Since you don’t expect the assertion to fire, unless x gets absurdly large or something. Instead, the assertion fires at x = 131072.0f, which is by no means a large number. The explanation is that in checkOverlapBad, we add up origin and dim. The problem is when origin gets too large, the result of the addition loses precision, and you end up with a hitbox like this

hitbox = {min={x=131072.000 y=131072.000}
          max={x=131075.000 y=131075.000}}

the CPU has knocked out the 0.005f fraction in order to make room for the number’s magnitude. Which means that our poor rectangle’s dimension has shrunk from 3.005f to 3.000f, which is no good.

Can we do better?

Definitely. The point of this post is not to point out the obvious fact that “computers have a finite number of bits”, but to show that you can maneuver around it by rearranging the calculation. If, instead of doing the arithemtic in terms of “absolute coordinates” (that is, the coordinates that p and origin are in), we do it relative to origin as follows

inline b32
checkOverlapGood(v2 origin, v2 dim, v2 p)
{
    v2 delta = p - origin;
    rect2 hitbox = {{0,0}, dim};
    return inRectangle(hitbox, delta);
}

This identical example fares better

    for (r32 x = 1.0f; ; x *= 2)
    {
        v2 origin = {x, x};
        v2 p = {x+3.0f, x+3.0f};
        v2 dim = {3.005f, 3.005f};
        b32 good_result = checkOverlapGood(origin, dim, p);
        checkOverlapGood(origin, dim, p);
        assert(good_result);
    }

The above assertion fires at x = 16777216.0, which is satisfactory considering that 16777216.0 = 2^24, so we’ve literally run out of bits to represent p at that point (in this case p=16777220.0, not the correct value of 16777219.005). Our example failed because our coordinate system can no longer represent coordinates precisely, and not because of the combined magnitude range of position plus dimension, as in the case of checkOverlap.

Plus, notice that our hitbox is a constant, so if I hadn’t made p be right at the edge (say, I could set p={x+2.0f,x+2.0f}), the loop would continue to work until x reaches inf (Update (9.4.2022): well, it would only work accidentally).

A significant improvement, obtained simply by doing the same math differently.

How does one find out about this?

I remember finding out about this by comparing my collision detection code with Casey’s. Since his code doesn’t register collision involving entities on different floors, and mine does. Had I not have example code to compare my solution to, I would never have found out about the defects in my code.

In an alternative universe, I could have overlooked the whole thing. I could have easily chalked it up to floating-point math being twiddly and ignored the problem.
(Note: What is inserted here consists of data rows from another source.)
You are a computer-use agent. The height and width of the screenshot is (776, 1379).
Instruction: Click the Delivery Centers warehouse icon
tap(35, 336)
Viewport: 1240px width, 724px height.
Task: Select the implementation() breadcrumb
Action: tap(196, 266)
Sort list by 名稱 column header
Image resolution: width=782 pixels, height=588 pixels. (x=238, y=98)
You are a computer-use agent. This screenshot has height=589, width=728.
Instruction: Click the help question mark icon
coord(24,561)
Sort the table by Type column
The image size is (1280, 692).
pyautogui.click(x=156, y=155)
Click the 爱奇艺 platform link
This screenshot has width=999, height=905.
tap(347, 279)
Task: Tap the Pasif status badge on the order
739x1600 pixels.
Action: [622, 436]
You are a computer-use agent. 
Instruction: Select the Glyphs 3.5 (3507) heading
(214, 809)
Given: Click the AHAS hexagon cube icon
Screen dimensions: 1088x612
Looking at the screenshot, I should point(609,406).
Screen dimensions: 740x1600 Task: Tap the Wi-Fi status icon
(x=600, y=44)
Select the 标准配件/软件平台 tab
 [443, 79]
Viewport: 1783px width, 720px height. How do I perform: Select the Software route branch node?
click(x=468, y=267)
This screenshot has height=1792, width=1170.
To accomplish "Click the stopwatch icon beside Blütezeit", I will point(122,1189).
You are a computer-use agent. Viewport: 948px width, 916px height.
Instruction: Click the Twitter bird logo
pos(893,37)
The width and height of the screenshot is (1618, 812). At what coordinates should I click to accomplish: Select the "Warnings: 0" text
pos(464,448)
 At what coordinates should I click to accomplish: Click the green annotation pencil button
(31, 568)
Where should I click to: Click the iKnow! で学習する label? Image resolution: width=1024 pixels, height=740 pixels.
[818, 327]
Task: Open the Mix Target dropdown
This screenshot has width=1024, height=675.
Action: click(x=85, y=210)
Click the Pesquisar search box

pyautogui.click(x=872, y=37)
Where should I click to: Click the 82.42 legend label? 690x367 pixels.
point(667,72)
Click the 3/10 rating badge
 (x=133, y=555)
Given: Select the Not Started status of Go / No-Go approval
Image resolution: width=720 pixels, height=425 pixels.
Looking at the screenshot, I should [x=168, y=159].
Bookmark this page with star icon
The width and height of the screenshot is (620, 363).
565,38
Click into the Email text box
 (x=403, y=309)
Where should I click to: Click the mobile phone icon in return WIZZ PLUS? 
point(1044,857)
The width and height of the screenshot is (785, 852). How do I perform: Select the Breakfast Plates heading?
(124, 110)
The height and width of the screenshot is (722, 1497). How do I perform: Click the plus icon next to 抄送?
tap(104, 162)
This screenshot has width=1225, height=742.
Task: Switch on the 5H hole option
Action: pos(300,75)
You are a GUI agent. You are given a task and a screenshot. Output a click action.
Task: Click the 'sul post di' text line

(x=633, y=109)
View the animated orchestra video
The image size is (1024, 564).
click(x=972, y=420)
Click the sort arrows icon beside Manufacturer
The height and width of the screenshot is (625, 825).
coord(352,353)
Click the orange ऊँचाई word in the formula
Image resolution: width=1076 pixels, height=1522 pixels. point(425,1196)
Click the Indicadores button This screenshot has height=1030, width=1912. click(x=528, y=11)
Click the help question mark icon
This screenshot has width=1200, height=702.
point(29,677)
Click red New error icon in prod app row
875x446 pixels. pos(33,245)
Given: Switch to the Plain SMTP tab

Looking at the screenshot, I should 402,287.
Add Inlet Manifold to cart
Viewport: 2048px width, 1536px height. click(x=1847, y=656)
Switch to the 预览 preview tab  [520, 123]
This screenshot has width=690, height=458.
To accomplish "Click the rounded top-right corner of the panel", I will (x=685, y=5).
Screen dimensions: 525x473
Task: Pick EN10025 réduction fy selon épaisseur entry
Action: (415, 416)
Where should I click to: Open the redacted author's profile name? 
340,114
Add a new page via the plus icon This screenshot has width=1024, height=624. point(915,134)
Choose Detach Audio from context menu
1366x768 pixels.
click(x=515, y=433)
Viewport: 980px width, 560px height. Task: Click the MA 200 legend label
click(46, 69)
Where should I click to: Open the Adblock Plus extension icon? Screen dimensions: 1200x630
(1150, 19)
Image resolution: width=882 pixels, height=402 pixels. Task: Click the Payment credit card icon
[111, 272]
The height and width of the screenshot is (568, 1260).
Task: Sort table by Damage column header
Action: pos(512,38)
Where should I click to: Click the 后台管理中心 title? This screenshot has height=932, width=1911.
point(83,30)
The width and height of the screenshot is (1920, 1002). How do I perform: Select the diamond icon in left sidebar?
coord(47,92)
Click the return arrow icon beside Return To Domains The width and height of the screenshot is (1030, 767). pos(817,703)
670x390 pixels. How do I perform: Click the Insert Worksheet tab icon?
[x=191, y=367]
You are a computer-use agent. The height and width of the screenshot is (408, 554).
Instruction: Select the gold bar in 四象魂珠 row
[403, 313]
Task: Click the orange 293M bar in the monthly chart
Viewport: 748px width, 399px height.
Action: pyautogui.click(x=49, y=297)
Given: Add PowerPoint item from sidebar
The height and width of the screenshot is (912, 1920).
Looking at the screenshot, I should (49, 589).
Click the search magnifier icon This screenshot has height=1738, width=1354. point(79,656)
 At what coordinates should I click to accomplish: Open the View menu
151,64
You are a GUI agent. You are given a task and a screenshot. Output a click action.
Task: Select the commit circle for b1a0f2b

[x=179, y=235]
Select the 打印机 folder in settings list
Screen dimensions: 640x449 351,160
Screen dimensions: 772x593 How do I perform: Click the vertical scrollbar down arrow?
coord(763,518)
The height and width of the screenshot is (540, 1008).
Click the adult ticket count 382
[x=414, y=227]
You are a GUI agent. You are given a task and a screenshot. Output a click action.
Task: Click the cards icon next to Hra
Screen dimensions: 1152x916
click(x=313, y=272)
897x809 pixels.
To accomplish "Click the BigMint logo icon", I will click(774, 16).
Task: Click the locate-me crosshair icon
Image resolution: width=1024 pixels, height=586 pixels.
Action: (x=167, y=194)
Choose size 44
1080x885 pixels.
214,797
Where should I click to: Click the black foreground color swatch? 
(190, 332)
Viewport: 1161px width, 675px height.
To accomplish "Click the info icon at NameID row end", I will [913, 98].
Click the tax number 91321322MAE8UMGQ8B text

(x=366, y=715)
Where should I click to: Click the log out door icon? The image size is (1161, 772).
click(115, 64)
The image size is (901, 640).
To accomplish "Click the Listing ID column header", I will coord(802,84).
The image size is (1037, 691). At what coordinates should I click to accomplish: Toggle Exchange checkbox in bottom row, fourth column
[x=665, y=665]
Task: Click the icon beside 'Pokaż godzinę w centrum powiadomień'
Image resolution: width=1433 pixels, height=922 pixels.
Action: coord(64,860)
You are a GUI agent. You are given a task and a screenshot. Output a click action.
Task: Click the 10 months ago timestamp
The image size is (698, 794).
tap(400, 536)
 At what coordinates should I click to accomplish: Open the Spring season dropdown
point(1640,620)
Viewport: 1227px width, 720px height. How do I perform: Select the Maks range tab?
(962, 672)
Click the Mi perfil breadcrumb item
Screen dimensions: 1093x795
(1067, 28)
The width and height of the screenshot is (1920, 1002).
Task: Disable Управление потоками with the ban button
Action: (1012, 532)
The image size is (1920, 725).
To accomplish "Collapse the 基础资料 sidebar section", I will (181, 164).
There’s no guarantee that you’ll ever find out about stuff like this on your own.

That’s why I think in programming you need a bit of luck, as well as proper guidance (which is also luck). I can’t deny that this sounds discouraging, but on the flip side it would be boring if everything was straight-forward.

Sidenote: Weekly update

I’ve just finished episode 100 of Handmade Hero today. Stuff gets even harder now with lighting. The hardest part is that everything is fake:

  • the perspective is fake
  • the ground is fake.
  • the sky is fake.
  • the z value is fake

It’s all about making stuff up… but still it’s the most fun I’ve ever had!